Since the pandemic began, communities such as Cambridge have made significant use of remote and hybrid technology. Pictured: Cambridge Deputy City Manager Owen O’Riordan (left) and City Manager Yi-An Huang participate in the Feb. 27 City Council meeting.

With a March 31 expiration looming, the MMA is advocating for a further extension of some pandemic-related authorizations, including options for remote and hybrid public meetings, town meetings and caucuses, as well as special provisions for expanded outdoor dining.

In 2020, the Legislature enacted temporary provisions during the COVID pandemic to enable cities and towns to maintain operations, conduct business, hold elections, create budgets and support local economies. The MMA has continued to advocate for these local options to be made permanent.

At the Feb. 14 meeting of the Local Government Advisory Commission, Pittsfield Mayor Linda Tyer discussed the urgency of extending the provisions while continuing to allow municipalities flexibility in determining which type of meeting — hybrid, remote or in-person — works best for each local board.

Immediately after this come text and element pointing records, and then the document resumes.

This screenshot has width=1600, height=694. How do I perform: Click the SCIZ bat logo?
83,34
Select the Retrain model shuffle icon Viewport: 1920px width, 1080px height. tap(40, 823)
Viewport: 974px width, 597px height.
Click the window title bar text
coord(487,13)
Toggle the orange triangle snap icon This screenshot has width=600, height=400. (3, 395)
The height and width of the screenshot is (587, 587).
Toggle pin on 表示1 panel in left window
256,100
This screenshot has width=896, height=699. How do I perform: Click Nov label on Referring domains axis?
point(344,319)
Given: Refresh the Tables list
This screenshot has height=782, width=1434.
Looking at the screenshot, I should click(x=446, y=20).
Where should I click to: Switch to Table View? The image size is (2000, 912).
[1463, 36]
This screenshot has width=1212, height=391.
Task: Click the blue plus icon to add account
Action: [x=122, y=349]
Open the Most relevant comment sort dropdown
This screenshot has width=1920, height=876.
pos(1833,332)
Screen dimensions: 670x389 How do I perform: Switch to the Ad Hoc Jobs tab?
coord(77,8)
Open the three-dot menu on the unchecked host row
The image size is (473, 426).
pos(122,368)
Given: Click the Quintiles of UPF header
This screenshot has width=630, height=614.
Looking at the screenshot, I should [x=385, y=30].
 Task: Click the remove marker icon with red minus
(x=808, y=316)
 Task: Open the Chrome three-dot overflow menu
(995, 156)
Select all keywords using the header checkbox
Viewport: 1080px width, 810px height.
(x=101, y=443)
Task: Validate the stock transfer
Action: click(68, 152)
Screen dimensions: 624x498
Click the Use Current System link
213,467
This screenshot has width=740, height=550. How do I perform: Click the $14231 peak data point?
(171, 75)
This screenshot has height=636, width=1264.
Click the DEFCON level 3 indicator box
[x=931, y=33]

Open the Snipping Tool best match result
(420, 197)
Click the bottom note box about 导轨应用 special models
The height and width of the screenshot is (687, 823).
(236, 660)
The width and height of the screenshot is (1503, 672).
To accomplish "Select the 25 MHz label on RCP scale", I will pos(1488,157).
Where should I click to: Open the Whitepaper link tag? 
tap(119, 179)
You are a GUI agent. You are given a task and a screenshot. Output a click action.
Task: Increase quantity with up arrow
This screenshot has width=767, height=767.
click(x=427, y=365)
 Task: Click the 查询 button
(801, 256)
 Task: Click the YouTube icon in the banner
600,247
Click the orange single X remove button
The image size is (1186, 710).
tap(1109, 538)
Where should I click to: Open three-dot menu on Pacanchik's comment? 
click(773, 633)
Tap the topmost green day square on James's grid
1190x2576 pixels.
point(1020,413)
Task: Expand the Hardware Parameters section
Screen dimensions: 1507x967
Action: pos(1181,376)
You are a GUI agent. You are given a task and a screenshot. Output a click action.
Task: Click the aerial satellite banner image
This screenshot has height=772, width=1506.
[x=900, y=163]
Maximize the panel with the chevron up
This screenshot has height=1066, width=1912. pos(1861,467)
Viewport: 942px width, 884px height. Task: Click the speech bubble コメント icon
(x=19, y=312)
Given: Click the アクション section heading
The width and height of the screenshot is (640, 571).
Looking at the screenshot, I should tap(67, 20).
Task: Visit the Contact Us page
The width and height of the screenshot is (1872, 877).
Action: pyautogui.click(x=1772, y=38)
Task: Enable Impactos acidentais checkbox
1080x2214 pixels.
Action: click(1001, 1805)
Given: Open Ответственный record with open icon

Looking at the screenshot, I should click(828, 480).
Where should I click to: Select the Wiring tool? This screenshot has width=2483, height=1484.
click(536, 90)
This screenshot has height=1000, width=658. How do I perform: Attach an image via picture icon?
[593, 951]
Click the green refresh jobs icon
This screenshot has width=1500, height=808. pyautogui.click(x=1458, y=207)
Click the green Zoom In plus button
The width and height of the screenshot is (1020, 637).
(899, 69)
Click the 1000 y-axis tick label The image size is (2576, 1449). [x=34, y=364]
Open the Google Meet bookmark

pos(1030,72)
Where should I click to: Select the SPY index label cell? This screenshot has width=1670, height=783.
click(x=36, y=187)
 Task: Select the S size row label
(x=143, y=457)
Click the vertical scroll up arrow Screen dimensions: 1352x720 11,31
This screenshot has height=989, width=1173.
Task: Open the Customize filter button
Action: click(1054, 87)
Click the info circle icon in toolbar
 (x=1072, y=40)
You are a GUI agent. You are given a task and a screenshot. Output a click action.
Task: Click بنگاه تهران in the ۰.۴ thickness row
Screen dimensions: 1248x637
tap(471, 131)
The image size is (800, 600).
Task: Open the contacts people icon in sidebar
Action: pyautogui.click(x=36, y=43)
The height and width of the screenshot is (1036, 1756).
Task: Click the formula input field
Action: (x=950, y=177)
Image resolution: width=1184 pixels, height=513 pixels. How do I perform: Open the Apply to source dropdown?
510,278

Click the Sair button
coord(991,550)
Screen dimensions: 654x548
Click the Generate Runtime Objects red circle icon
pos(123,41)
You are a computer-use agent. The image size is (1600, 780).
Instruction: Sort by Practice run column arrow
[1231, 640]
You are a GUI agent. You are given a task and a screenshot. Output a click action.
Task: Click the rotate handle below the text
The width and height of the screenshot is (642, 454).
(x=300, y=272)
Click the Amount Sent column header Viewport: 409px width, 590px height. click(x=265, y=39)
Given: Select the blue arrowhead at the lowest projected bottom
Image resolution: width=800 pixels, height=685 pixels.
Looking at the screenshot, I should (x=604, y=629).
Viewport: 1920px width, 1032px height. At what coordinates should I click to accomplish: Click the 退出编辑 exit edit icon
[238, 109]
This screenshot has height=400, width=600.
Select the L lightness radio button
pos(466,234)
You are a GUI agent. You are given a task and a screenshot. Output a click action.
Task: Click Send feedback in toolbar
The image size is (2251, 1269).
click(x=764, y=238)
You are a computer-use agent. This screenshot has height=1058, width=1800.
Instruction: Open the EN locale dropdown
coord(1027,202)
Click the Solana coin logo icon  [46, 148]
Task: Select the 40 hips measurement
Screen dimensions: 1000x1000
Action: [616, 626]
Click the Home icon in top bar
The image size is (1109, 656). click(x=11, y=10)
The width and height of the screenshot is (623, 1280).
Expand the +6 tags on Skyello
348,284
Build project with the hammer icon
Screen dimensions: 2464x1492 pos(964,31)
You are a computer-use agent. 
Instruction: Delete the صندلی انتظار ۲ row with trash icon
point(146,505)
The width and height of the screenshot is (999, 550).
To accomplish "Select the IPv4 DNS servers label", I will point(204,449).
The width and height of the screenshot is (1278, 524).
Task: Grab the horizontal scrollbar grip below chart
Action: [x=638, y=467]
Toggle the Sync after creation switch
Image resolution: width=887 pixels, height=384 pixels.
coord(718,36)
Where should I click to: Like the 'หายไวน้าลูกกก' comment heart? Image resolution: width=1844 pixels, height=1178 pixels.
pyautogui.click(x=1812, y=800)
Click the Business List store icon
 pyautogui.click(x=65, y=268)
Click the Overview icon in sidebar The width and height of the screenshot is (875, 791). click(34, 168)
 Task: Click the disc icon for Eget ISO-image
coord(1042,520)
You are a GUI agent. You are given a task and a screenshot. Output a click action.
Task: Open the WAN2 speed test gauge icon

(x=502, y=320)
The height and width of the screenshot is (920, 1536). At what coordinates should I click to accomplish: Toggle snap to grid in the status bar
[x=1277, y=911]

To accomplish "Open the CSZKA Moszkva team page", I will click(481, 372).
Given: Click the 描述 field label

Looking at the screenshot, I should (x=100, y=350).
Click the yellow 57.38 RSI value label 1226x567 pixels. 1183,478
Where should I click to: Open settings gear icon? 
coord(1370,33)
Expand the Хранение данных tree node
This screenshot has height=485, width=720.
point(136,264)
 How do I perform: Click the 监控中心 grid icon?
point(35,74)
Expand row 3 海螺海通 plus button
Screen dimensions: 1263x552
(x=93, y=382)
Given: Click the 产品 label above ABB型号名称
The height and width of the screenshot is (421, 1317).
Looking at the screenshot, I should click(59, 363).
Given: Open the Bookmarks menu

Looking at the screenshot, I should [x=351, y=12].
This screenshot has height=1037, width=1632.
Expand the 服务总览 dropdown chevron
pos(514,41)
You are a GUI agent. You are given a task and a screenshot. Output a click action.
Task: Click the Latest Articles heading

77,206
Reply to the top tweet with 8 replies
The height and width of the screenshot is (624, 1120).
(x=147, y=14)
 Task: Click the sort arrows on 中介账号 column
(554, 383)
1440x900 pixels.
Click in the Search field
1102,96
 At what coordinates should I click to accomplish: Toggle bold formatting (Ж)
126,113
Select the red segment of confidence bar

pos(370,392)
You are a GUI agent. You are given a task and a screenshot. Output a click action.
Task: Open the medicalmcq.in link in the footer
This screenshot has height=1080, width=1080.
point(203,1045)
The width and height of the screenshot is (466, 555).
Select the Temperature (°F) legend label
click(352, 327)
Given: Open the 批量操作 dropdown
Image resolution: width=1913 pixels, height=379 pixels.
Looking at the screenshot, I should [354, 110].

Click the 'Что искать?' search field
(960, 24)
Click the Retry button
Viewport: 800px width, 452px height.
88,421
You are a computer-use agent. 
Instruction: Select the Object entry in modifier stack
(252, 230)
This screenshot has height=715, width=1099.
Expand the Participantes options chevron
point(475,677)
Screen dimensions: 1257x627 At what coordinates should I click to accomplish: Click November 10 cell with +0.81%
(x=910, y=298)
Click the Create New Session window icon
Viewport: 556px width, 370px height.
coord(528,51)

An MMA letter to House Speaker Ron Mariano and Senate President Karen Spilka on Feb. 24 also stressed the importance of maintaining consistency under the current authorizations, and requested an extension to July 1, 2024. With annual town meetings scheduled for the spring, and the outdoor dining season coming up quickly, extending current provisions would provide stability for local officials and business while allowing the Legislature time to deliberate permanent changes.

Current authorizations allowing municipalities to approve temporary permits to expand outdoor dining services are set to expire on April 1. The MMA argues that extending these authorizations would help to stabilize and support local restaurants, a business sector hit particularly hard by the pandemic.

While asking for an extension of current provisions, the MMA will continue to advocate for making the provisions permanent. The association is also raising concerns that a state mandate for hybrid local meetings would be untenable due to cost, staff and space constraints.